Melinda looked up quickly from her appetizer. “What happened?”
“She was very healthy, or so we thought. She wanted to help others so did a lot of volunteering, like bringing food and groceries to those too old to get them for themselves. I think she caught it from one of them. I think we may have sought help too late. She was dead within a week.” His voice was steady. He held himself rigidly, waiting for her to not know what to say except the usual “I’m sorry,” or “that must be very hard.”

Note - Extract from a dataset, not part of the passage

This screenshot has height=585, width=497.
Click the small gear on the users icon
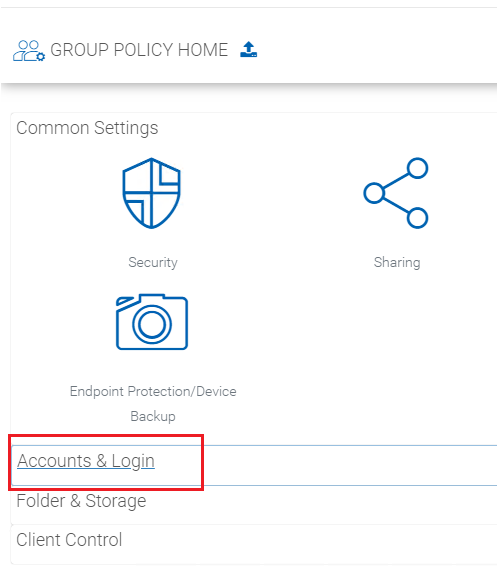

Just at the moment the waiter appeared holding two hot black steel trays with his white apron. The veal was slow cooked and magnificent. Bright orange carrots and steamy potatoes in a golden broth held his gaze. In the silence he cut himself a piece of the meat and immersed it in the rich broth. It melted in his mouth. After a moment he realized he was actually enjoying the taste, salty and satisfying. “This is a good place for veal. She really knows what she’s talking about,” he thought.
“It is good isn’t it!” Melinda said, changing the subject without hollow expressions of sympathy.
The waiter opened the front door to let in the warm breeze. Serge took his sweater off.
“I’m not leaving until tomorrow evening. Would you like to meet for lunch? Maybe you can show me the Archive. I’ve never been there,” Melinda asked.
Tomorrow the Archive would be very exciting indeed. Perhaps spring really had arrived.